Il arrive même quelquefois que l’un d’eux absorbe entièrement mes pensées. Son souvenir devient pour moi une obsession, et il me semble que j’entre en communication avec lui.
C’est ce qui m’est arrivé en Sicile à l’égard du plus grand poète tragique de la Grèce.
Sans doute, les vastes ruines de Syracuse me rappelèrent Pindare y déclamant ses odes fameuses, Platon y venant séjourner plusieurs fois et y poursuivant ses grands travaux philosophiques, Archimède y faisant l’étonnement des contemporains par ses savantes découvertes ; mais ce fut Eschyle surtout que ma mémoire y fit revivre. Sa grande ombre y ranima pour moi, et les temples écroulés, et le vaste théâtre dont les gradins subsistent et sont adossés aux somptueux tombeaux des Grecs illustres morts à Syracuse.
C’est que je considère Eschyle comme un génie prodigieux, comme le plus grand poète tragique qui ait jamais existé peut-être, et, en même temps, comme une espèce de précurseur païen du Christ, prédisant sa venue cinq siècles d’avance avec plus de force, de clarté, de précision que toutes les sibylles antiques, même les plus rapprochées de l’ère chrétienne, et dans des termes qu’on dirait parfois empruntés aux prophètes.
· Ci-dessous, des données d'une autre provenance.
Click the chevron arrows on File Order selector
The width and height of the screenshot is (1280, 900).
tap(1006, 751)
Eschyle fut en outre un homme de guerre et un héros. Il appartient à la génération des géants qui sauvèrent la Grèce des formidables invasions des Mèdes et des Perses, et qui couvrirent leur patrie d’une gloire dont le rayonnement est parvenu jusqu’à nous.
Il apparaît comme un lion dans les fameuses batailles de Marathon, de Platée et de Salamine, et ses frères furent des compagnons d’armes non moins glorieux. L’un d’eux, nommé Cynégire, abordant une galère persane s’y accrocha d’une main : on la lui coupa d’un coup de hache. Il s’y cramponna de l’autre : on la coupa également. Alors il saisit le bord avec ses dents, et il fallut lui trancher la tête pour lui faire lâcher prise.
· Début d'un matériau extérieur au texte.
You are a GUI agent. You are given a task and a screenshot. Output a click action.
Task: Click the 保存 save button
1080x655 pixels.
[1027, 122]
Mais ce n’est pas le guerrier dont j’évoquais le souvenir en parcourant les endroits qu’il a habités en Sicile ; c’est le poète tragique dont les œuvres, toutes païennes qu’elles sont, renferment une si haute philosophie religieuse et morale.
Au pied du mont Etna s’élevait autrefois une ville qu’on nommait Géla. Elle est aujourd’hui détruite. C’est là que vint mourir le merveilleux poète, exilé d’Athènes, et fatigué sans doute de la vie bruyante de Syracuse. Il est difficile de ne pas voir entre le volcan et lui une mystérieuse sympathie.
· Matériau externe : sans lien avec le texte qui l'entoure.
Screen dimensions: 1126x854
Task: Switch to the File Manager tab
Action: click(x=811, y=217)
Chose étrange, quand il eut à faire lui-même son épitaphe, il y dédaigna son plus beau titre de globe :

« – Sous cette pierre gît Eschyle, fils d’Euphorion. Né dans Athènes, il mourut aux champs plantureux de Géla. Au bois si fameux, au bois de Marathon, au Mède à la flottante chevelure, de dire s’il fut vaillant. Ils l’ont vu ! »
Pas un mot dans cette épitaphe de son œuvre dramatique, si colossale, si sublime, et qui lui avait valu tant de succès. Pourquoi cela ? Sans doute parce que s’il avait cueilli bien des palmes au théâtre, il y avait éprouvé aussi bien des déboires, rencontré bien des ennemis, et suscité des haines qui furent la cause de son exil.
Quand on relit aujourd’hui ce qui nous reste de son Prométhée on comprend quelles tempêtes il a dû soulever dans Athènes, et quelles colères il a dû allumer dans le cœur des prêtres de Jupiter.
Jusqu’alors Jupiter, ou Zeus, pour employer son nom grec, avait été un dieu incontesté, reconnu comme le souverain maître de toutes choses, et prêché par un sacerdoce puissant dans toutes les villes de la Grèce. Or, voilà qu’un homme ose tout à coup répudier ce culte, et représenter en plein théâtre le souverain des dieux comme un tyran qui persécute le droit et la justice ! Voilà qu’un poète a l’audace de prédire un nouvel ordre de choses , et d’annoncer que la couronne et l’honneur de Zeus passeront sur la tête d’un nouveau dieu . – Ce sont les paroles mêmes qu’Eschyle met dans la bouche de Prométhée. – Quelle impiété ! Quels blasphèmes ! Quel scandale !
Le drame audacieux de Prométhée ébranlait les fondements des temples païens, et des pierres qui en tombaient, les lettrés d’Athènes allaient ériger plus tard ce fameux temple au dieu inconnu , que saint Paul remarqua en traversant la grande ville.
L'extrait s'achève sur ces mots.